**WHAT IS BEING ASKED**
Output the data word for word, dropping every image.

**Saved data entries**
= = = =

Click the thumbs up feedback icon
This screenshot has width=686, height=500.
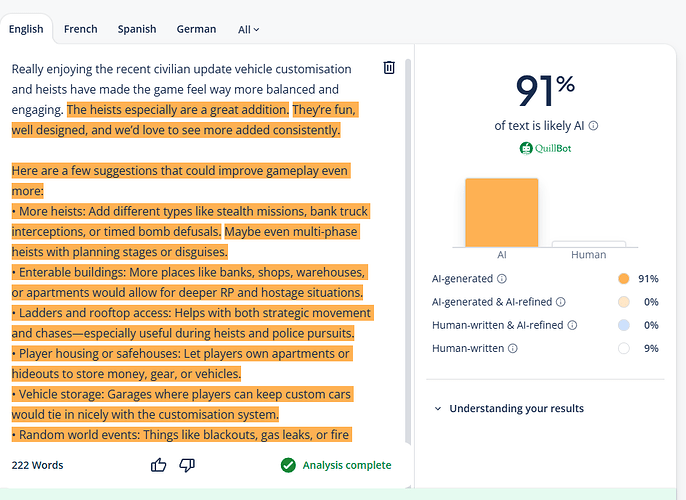pyautogui.click(x=158, y=465)
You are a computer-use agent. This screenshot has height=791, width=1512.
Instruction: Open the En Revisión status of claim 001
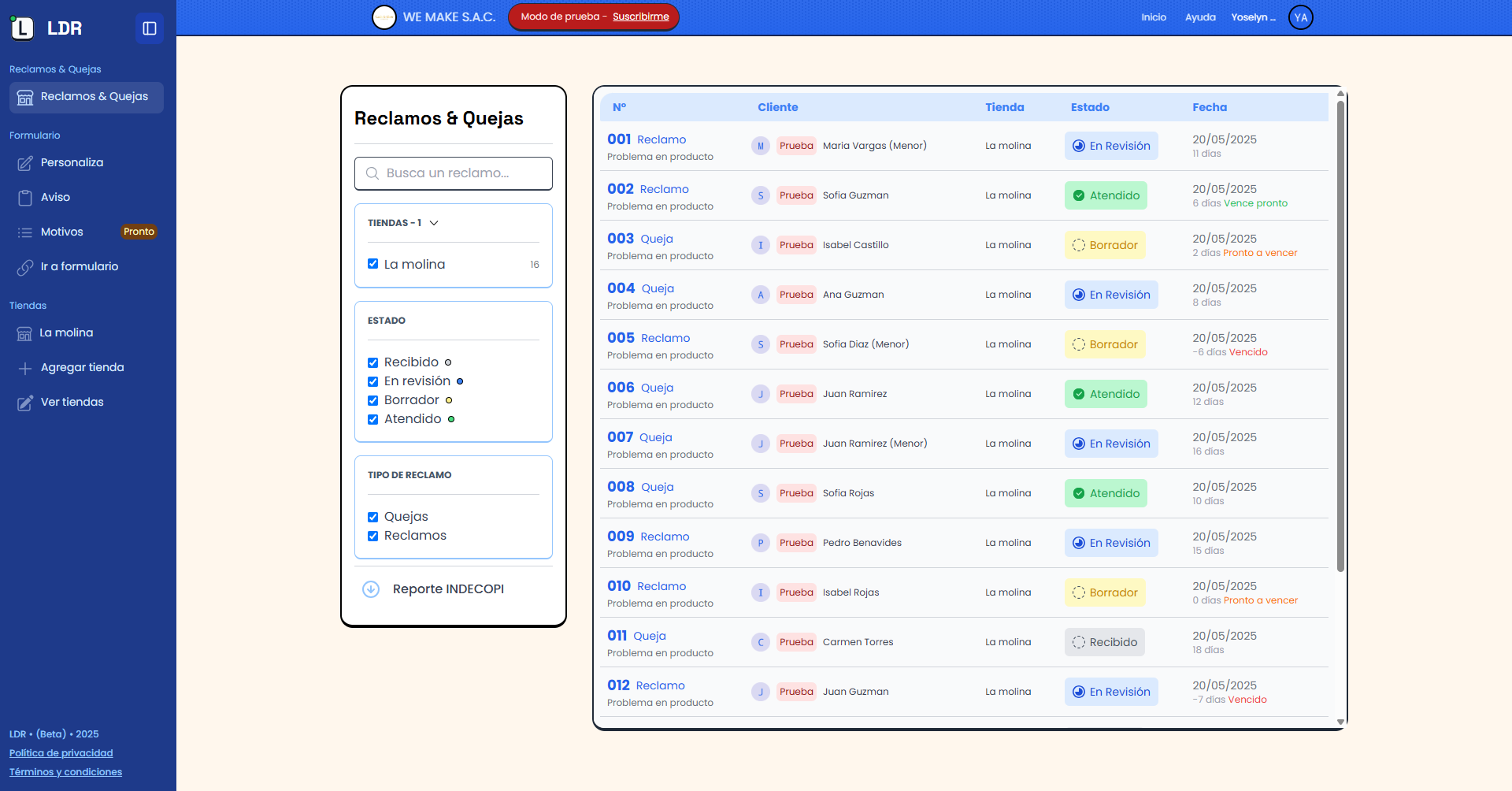click(1111, 146)
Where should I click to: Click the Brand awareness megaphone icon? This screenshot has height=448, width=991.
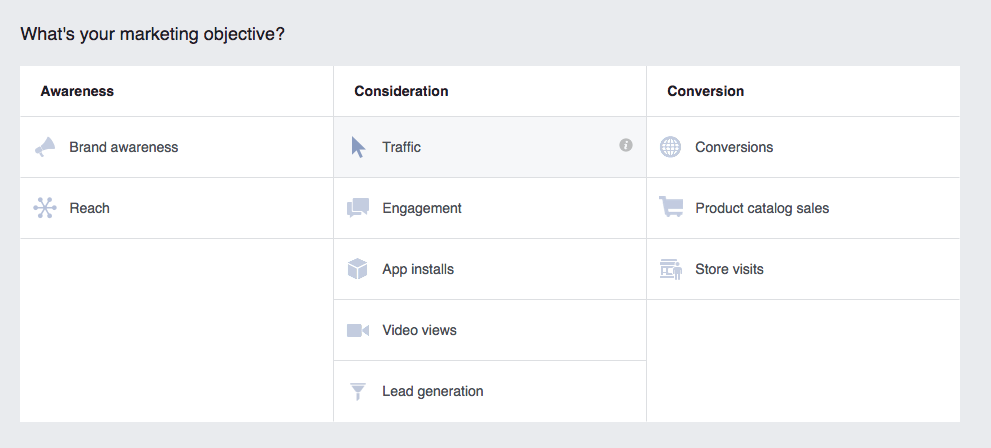coord(45,147)
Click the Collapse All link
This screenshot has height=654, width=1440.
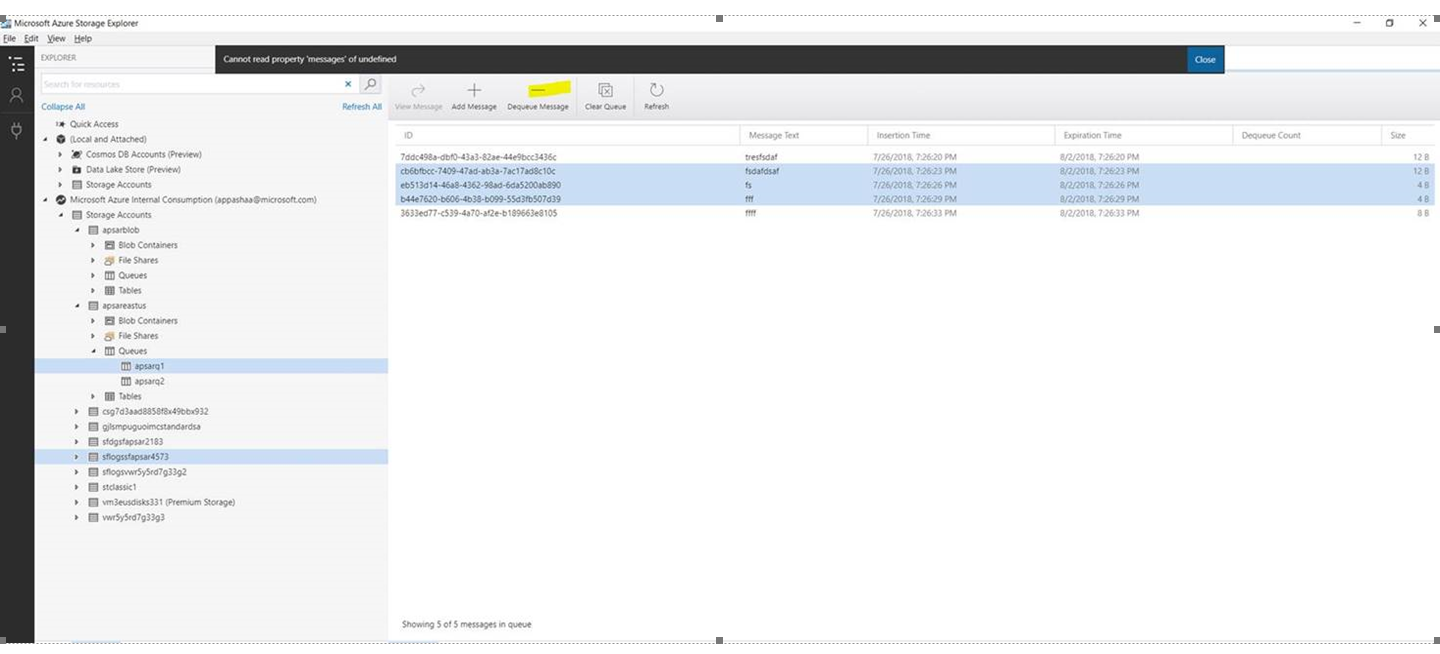pyautogui.click(x=62, y=106)
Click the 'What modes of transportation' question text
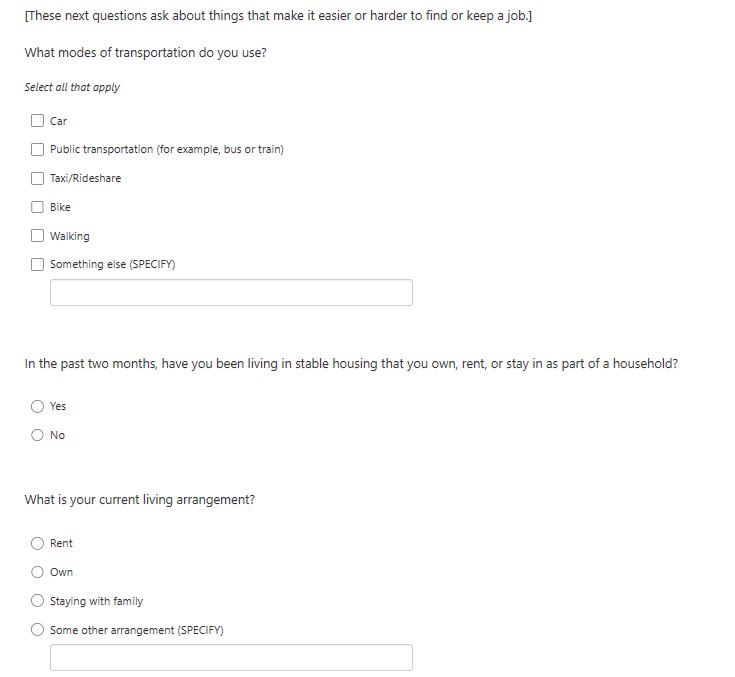The image size is (735, 677). coord(145,52)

= = = =

**ANSWER BOX**
Click the thumbs up feedback icon
This screenshot has width=686, height=500.
pyautogui.click(x=158, y=465)
You are a computer-use agent. This screenshot has height=791, width=1512.
Instruction: Open the En Revisión status of claim 001
click(1111, 146)
Where should I click to: Click the Brand awareness megaphone icon? This screenshot has height=448, width=991.
coord(45,147)
Click the Collapse All link
This screenshot has height=654, width=1440.
pyautogui.click(x=62, y=106)
Click the 'What modes of transportation' question text
The image size is (735, 677). coord(145,52)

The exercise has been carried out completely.